The ferry was caught in a storm early in the evening of 23 February 1894, leading to the death of three ferrymen and three coastguards who were attempting to rescue them. The tragedy was immortalised by the poet William McGonagall.

The two steam boats Nellie and Maud formed the Kessock Ferry before, during and until just after the First World War. They were named after relatives of Lord Burton of Dochfour, whose family owned the Kessock Estate and the ferry. In the winter, passengers were usually outnumbered by cattle, sheep and pigs on their way to market.

The Eilean Dubh was the first purpose-built vehicle ferry on the route. Built by James Lamont & Co of Port Glasgow, she was launched on 7 February 1951 and was capable of carrying eight cars, with a small indoor passenger cabin. She was retained as relief vessel in 1967 and went on to do salvage and rig support work, eventually being scrapped at Invergordon.

The Inbhir Nis, a four-vehicle vessel, was added in the 1950s.

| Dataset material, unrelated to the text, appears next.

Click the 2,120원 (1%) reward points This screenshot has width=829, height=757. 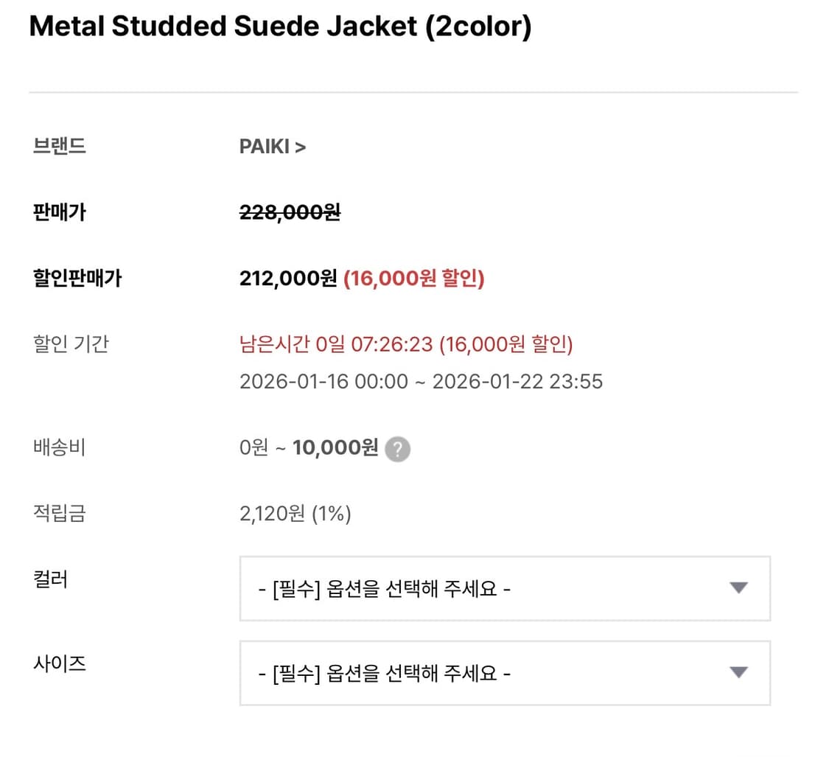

The Rosehaugh was purchased in 1967, a much larger ferry boat, with ramps on all four corners. She was moved to the Corran Ferry after Kessock closed and is now a multipurpose cargo boat operated by MacDonald Ferries of Invergordon. Today she acts as tender for oil rigs in the Cromarty Firth. It has 30 by 8 m clear deck space and 10 LT crane and winch facilities for handling oil rig anchor chain, and it is extremely manoeuvrable with twin Voith-Schneider propulsion units.